For the individual dimension or metric filter there are several options for filter types: nullFilter, stringFilter, inListFilter, numericFilter and betweenFilter. While these are not entirely innovative, they present a more systematic way of selecting the type by separating inListFilter and betweenFilter from the classical numeric and string filters. The nullFilter offers an option to check for null values in a dimension. It can be accompanied by notExpression to exclude all rows with null values in a certain dimension.

Cohorts

Cohorts were possible to analyze already in the original API. To learn more about that, check our article on extended options in the original API version v4. The options to run cohort report requests haven’t changed so much yet. It is still only possible to define a cohort by the time of their first visit, by setting the cohort dimension to firstTouchDate. You further specify a name to denote the cohort group and the date range for the firstTouchDate that defines the cohort.
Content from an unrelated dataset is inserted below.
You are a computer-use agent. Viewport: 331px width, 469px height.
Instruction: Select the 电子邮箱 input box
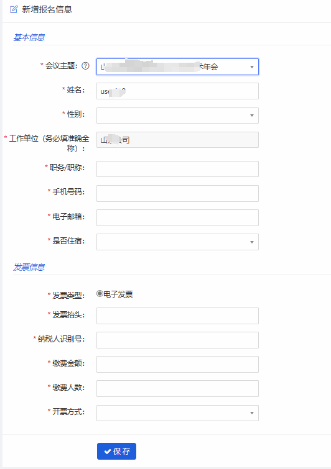point(177,218)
An improvement over the previous state is the flexibility to define the period for which the cohort should be observed. Unlike before, you specify the granularity of the report, and by setting the start and end offset and choose for how many of these granularity time periods the report should extend. The original API selects the observation period for you automatically.

We show an example of how you can compare weekly cohorts that come first in various weeks before Christmas and determine whether the people that come closer before Christmas stay active in a similar proportion to people who come long before Christmas. The query asks for the proportion of active users several weeks after their first visit. The results contain data for users with first visits in one of the three selected weeks (second week of October, the second week of November, and second week of December). You can see how many of them returned one to four weeks after their first visit where the weeks are depicted on the horizontal axis and the returning share on the vertical axis. As you can see from the graph, there is a difference between people from the selected weeks. In this case, people with first visits closer to Christmas came in a higher share in the next week, however, in the longer term, they have a lower retention rate.

    {
        "dimensions": [
            {
                "name": "cohort"
            },
            {
                "name": "cohortNthWeek"
            }
        ],
        "metrics": [
        {
          "name": "cohortRetentionFraction",
          "expression": "cohortActiveUsers/cohortTotalUsers"
        }
      ],
        "cohortSpec": {
            "cohorts": [
                {
                    "name": "20-10-02",
                    "dimension": "firstTouchDate",
                    "dateRange": {
                        "startDate": "2020-10-05",
                        "endDate": "2020-10-11"
                    }
                },
                {
                    "name": "20-11-02",
                    "dimension": "firstTouchDate",
                    "dateRange": {
                        "startDate": "2020-11-09",
                        "endDate": "2020-11-15"
                    }
                },
                {
                    "name": "20-12-02",
                    "dimension": "firstTouchDate",
                    "dateRange": {
                        "startDate": "2020-12-08",
                        "endDate": "2020-12-14"
                    }
                }
            ],
            "cohortsRange": {
                "granularity": "WEEKLY",
                "startOffset": 0,
                "endOffset": 4
            }
        }
    }

For more examples, Google provides sample queries with explanations and visual representation.

Pagination

By default, the query returns (up to) 10 rows of the results. This can be increased using the limit parameter of up to 10,000 rows of returned results. If you need to query more rows, you can combine the limit parameter with the parameter offset which specifies from which index the results should be displayed. Therefore, if the rowCount in the results show that you have over 10,000 resulting rows, you need to run the query first with the following parameters to query the first 10,000 rows:

{… "limit": 10000, "offset": 0}

and next, with offset set to 10,000 to query rows starting with the row index 10,001:

{… "limit": 10000, "offset": 10000}

Multiple queries

To run multiple requests together, you need to use the batchRunReports method instead of the runReport method. This works in a similar way as constructing multiple requests for the original API, which means that the requests are all included in an array within an outer object. Inside they have the same structure as if they were single requests.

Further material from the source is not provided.